Data under study:
==*==

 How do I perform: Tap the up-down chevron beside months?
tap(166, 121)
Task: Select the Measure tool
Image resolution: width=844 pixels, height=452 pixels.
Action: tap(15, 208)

==*==

What you are asked to do: Only the lines from the one containing "Task: Select the Measure tool" through the last line of the records belong in the answer, each written out exactly.

Completed task:
Task: Select the Measure tool
Image resolution: width=844 pixels, height=452 pixels.
Action: tap(15, 208)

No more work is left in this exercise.